Eager Embed V1
eager-embed-v1 is a multimodal dense embedding model built upon a Vision-Language Model (VLM). It is designed to efficiently index documents using both their visual and textual features.
Compared to multi-vector (ColBERT-like) architectures, eager-embed-v1 offers a strong balance between embedding dimensionality and retrieval accuracy, while maintaining efficiency.
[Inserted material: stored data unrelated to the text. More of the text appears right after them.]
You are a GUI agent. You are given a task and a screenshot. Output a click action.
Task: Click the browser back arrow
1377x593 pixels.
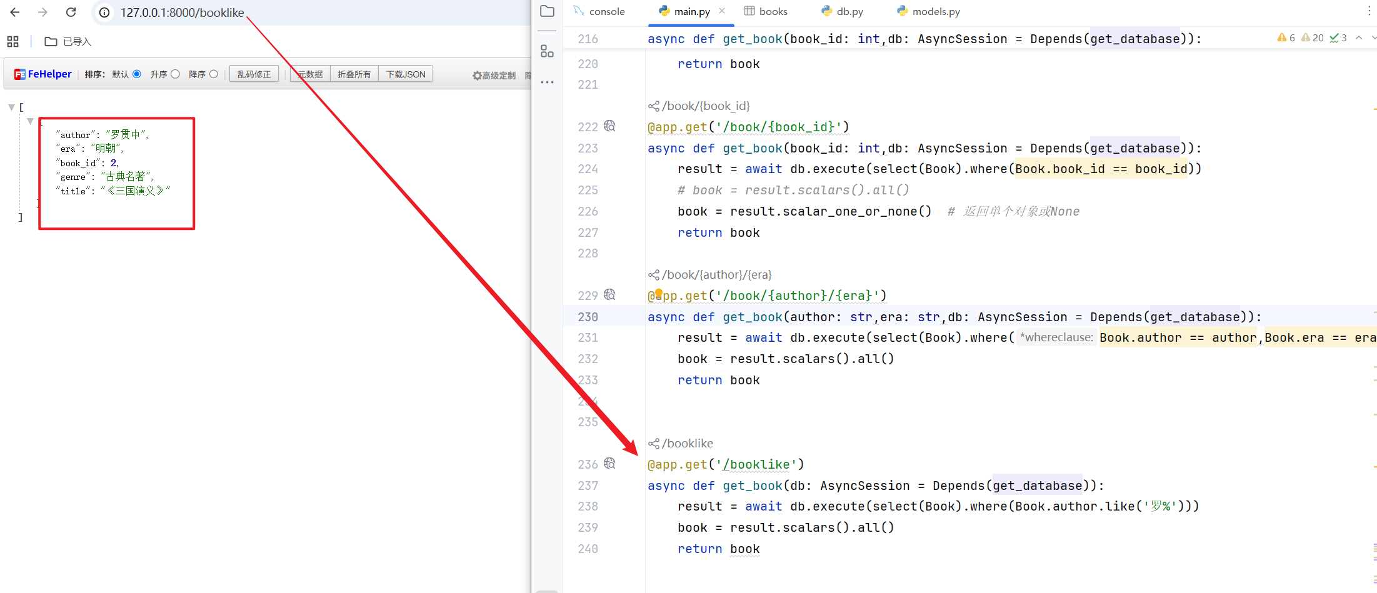[15, 12]
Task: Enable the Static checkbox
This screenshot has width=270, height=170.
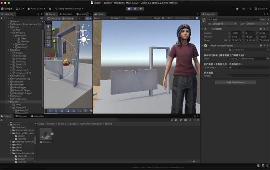Action: pyautogui.click(x=257, y=19)
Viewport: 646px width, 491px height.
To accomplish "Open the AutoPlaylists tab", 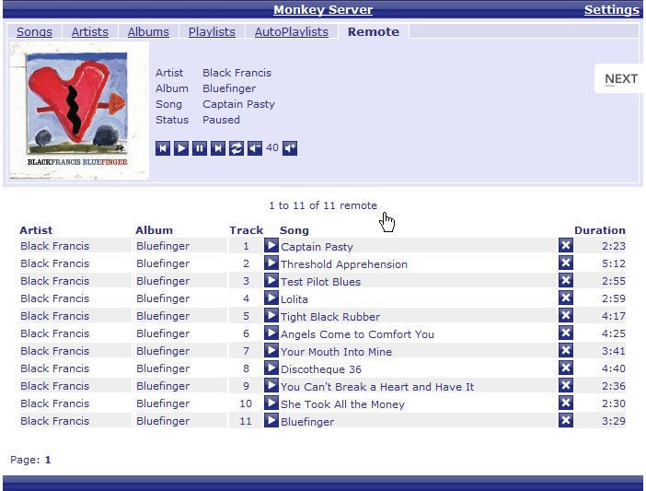I will point(291,31).
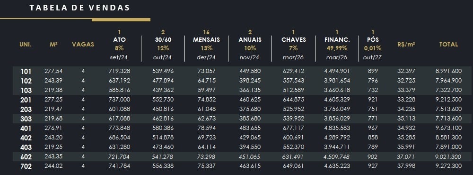Click total value 8.991.600
The image size is (473, 175).
[x=448, y=71]
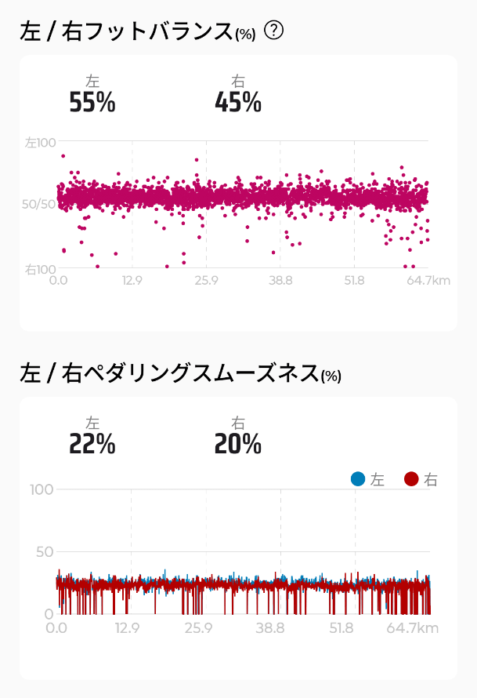Tap the 55% left foot balance value
This screenshot has width=477, height=698.
tap(92, 103)
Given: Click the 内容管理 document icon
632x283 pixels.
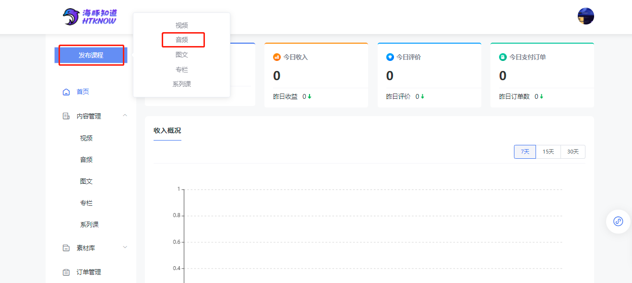Looking at the screenshot, I should 66,116.
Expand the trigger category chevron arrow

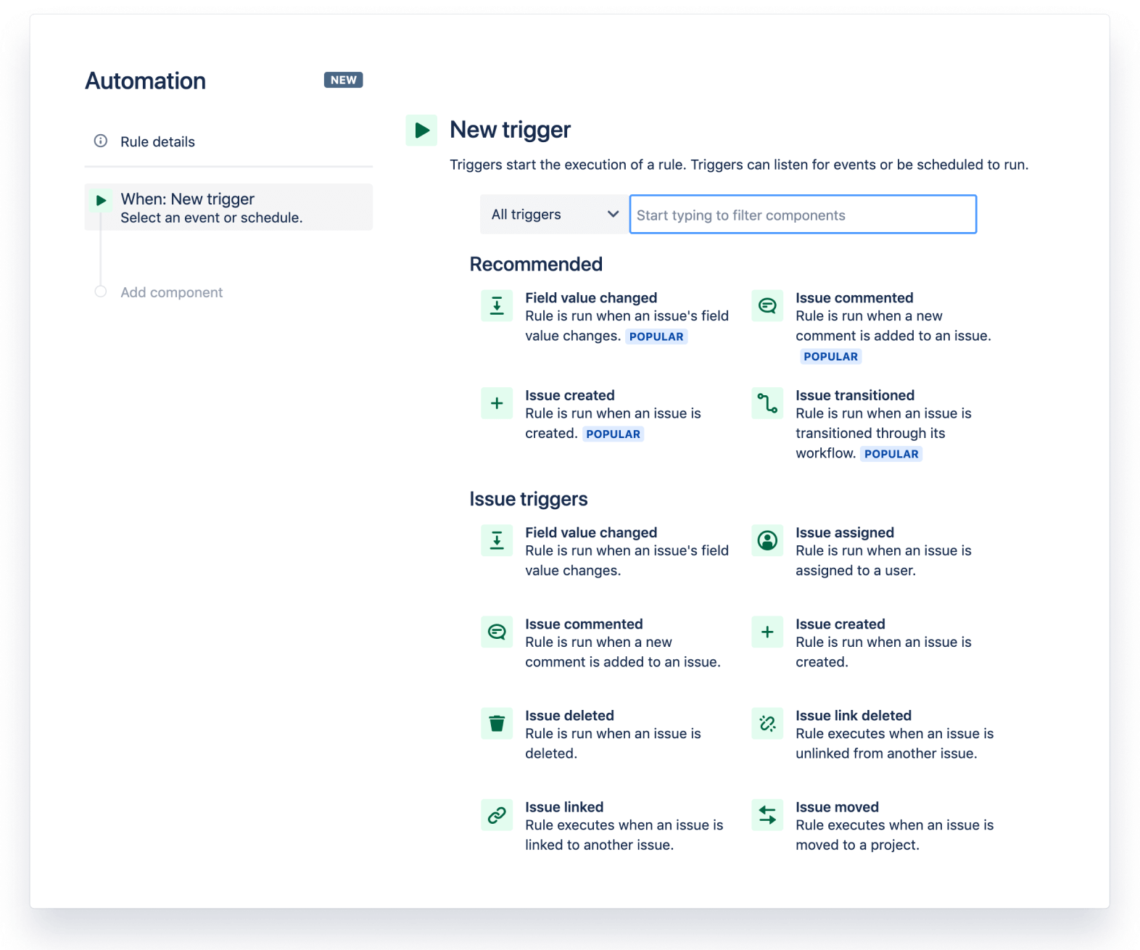click(x=613, y=215)
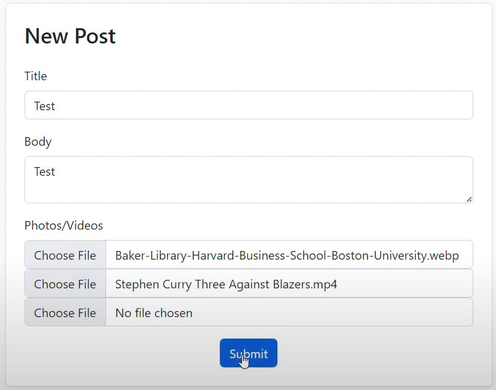The image size is (496, 390).
Task: Click the Photos/Videos label
Action: click(64, 225)
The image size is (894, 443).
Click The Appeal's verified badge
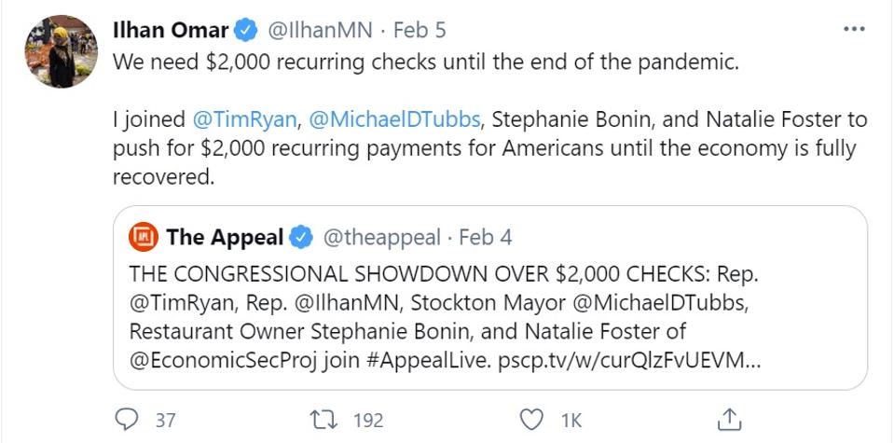[x=300, y=238]
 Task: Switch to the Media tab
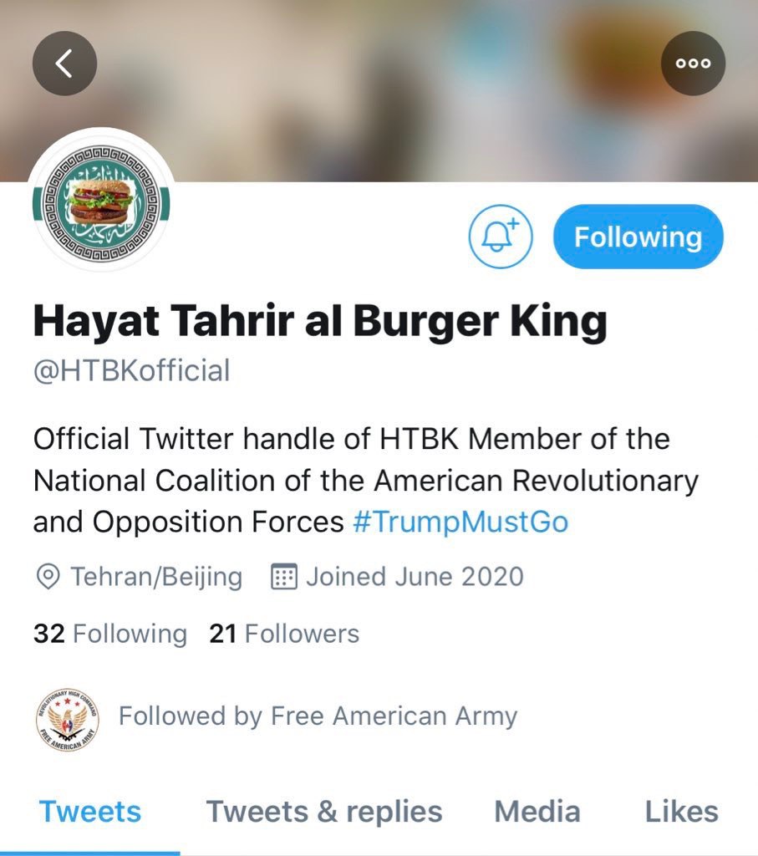537,811
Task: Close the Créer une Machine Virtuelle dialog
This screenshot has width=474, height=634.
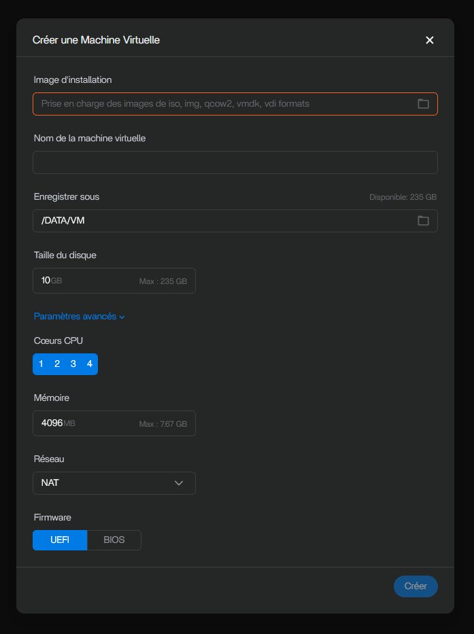Action: click(429, 40)
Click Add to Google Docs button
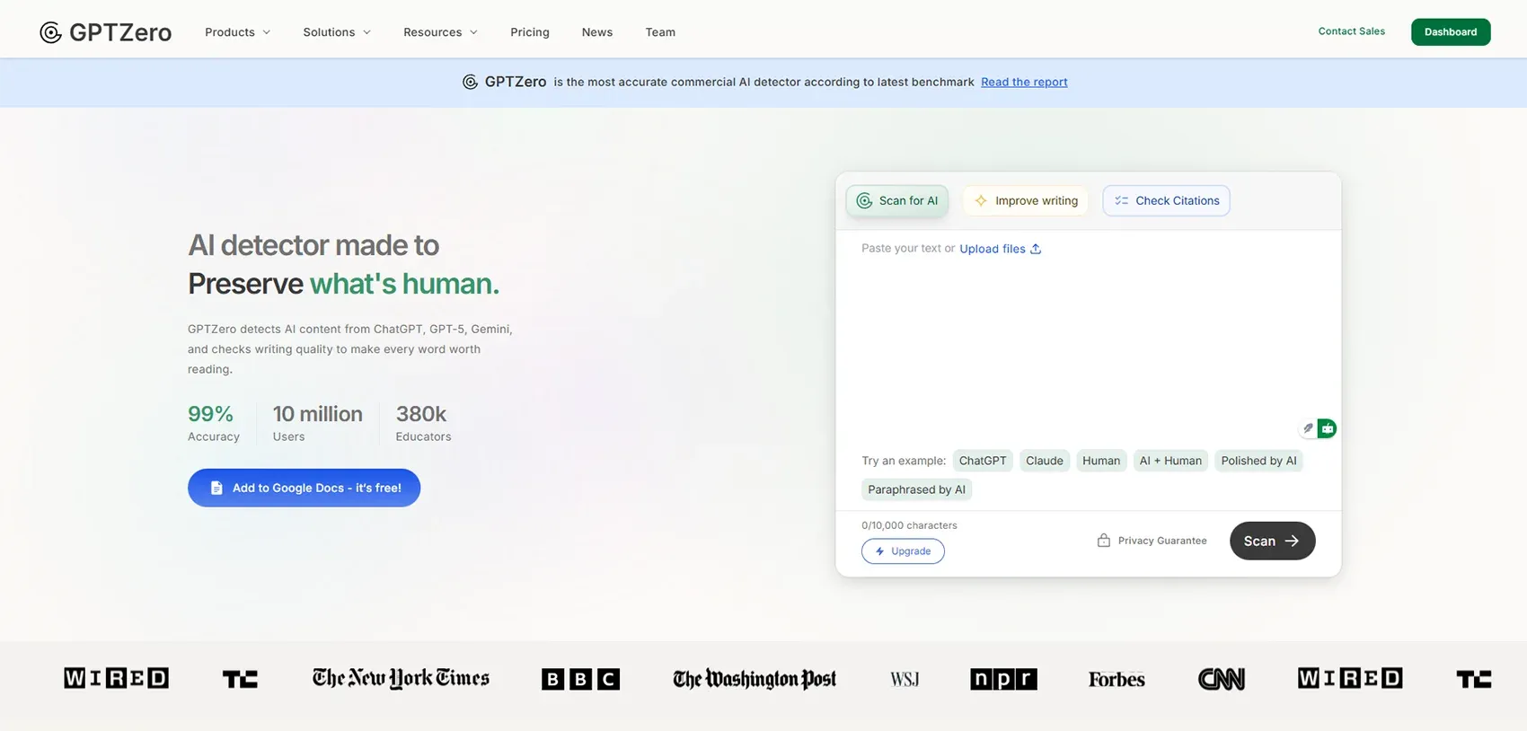Viewport: 1527px width, 731px height. [x=304, y=488]
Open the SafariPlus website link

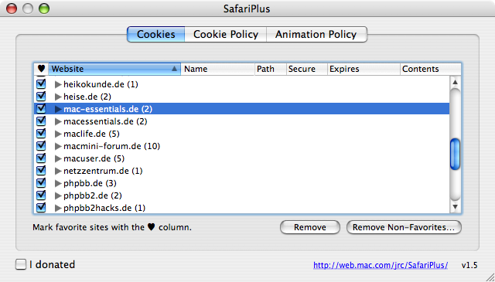click(x=381, y=265)
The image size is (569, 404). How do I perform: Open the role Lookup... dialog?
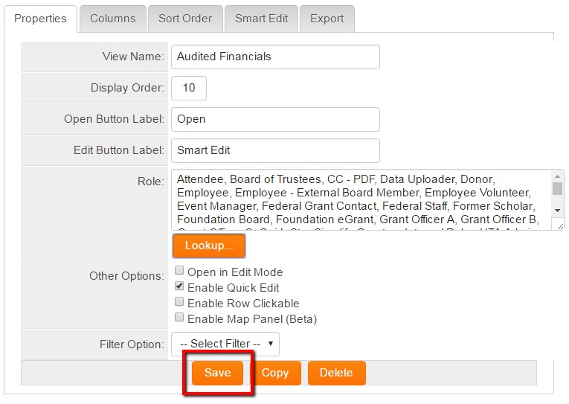(x=209, y=246)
Unlike those approaches, it does not require a max-sim distance function, further simplifying the retrieval process.
Model Details
Model Description
- Developed by: Juan Pablo Balarini
- Funded by: Eagerworks
- Model type: Embedding model
- License: Apache 2.0
- Finetuned from model: Qwen3-VL-4B-Instruct
Model Sources
- Repository: eager-embed
How to Get Started with the Model
Load the model and define a helper function to encode messages:
import torch
from transformers import AutoProcessor, Qwen3VLForConditionalGeneration
from transformers.utils.import_utils import is_flash_attn_2_available
from qwen_vl_utils import process_vision_info
MODEL_NAME = "eagerworks/eager-embed-v1"
DEVICE = torch.device("cpu")
if torch.cuda.is_available():
DEVICE = torch.device("cuda:0")
elif torch.backends.mps.is_available():
DEVICE = torch.device("mps")
DTYPE = torch.bfloat16
processor = AutoProcessor.from_pretrained(MODEL_NAME)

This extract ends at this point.